• Stored items from a collection
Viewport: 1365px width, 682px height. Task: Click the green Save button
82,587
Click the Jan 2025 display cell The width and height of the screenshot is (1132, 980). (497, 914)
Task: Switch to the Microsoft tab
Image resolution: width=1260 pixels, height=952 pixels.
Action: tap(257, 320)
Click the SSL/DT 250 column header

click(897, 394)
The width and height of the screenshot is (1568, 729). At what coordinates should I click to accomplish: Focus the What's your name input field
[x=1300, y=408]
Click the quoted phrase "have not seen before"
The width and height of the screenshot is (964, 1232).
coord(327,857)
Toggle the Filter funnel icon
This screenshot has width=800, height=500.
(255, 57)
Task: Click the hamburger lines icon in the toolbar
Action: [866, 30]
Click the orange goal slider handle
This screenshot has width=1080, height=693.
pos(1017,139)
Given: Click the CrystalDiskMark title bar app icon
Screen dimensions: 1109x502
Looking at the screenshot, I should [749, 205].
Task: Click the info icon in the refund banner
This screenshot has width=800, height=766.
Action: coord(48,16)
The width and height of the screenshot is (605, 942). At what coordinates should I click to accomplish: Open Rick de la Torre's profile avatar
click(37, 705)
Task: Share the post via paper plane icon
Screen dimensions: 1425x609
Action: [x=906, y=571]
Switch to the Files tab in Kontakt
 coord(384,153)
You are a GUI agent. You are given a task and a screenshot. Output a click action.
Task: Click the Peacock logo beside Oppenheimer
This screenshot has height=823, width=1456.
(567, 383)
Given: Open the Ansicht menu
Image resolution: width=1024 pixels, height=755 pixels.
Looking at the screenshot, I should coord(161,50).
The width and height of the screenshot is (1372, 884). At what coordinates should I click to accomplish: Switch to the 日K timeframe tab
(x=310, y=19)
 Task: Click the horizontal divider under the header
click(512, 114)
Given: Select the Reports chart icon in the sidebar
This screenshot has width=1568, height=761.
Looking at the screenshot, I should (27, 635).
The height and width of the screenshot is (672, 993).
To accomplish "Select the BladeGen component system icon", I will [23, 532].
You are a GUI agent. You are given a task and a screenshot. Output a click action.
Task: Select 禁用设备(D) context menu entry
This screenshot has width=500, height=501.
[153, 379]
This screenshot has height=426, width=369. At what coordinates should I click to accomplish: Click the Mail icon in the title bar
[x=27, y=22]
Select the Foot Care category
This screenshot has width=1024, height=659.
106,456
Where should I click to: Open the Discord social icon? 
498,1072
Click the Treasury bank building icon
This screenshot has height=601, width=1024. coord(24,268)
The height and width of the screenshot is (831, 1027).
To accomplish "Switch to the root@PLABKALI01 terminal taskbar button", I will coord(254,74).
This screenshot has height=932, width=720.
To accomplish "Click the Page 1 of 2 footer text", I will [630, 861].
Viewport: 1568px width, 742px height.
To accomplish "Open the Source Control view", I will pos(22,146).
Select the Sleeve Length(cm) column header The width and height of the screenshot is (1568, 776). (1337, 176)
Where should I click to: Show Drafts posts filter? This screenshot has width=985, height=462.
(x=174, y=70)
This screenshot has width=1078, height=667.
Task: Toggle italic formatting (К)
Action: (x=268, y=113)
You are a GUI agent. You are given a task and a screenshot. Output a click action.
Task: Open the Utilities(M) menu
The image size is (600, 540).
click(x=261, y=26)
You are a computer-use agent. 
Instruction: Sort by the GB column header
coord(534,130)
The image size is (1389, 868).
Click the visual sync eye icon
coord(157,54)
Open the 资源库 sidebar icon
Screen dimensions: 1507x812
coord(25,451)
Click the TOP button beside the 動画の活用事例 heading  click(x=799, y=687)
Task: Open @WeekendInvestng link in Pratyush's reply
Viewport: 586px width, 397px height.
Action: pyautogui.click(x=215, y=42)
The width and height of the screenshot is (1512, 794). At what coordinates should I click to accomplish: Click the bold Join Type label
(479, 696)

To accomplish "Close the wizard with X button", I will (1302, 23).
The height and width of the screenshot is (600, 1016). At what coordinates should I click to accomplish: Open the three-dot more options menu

• DIRECTION
Copy out the entries word for word, everything from the line containing "Task: Open @WeekendInvestng" down to the line containing "will (1302, 23).", both of those lines included.

• WORKED SOLUTION
Task: Open @WeekendInvestng link in Pratyush's reply
Viewport: 586px width, 397px height.
Action: pyautogui.click(x=215, y=42)
The width and height of the screenshot is (1512, 794). At what coordinates should I click to accomplish: Click the bold Join Type label
(479, 696)

To accomplish "Close the wizard with X button", I will (1302, 23).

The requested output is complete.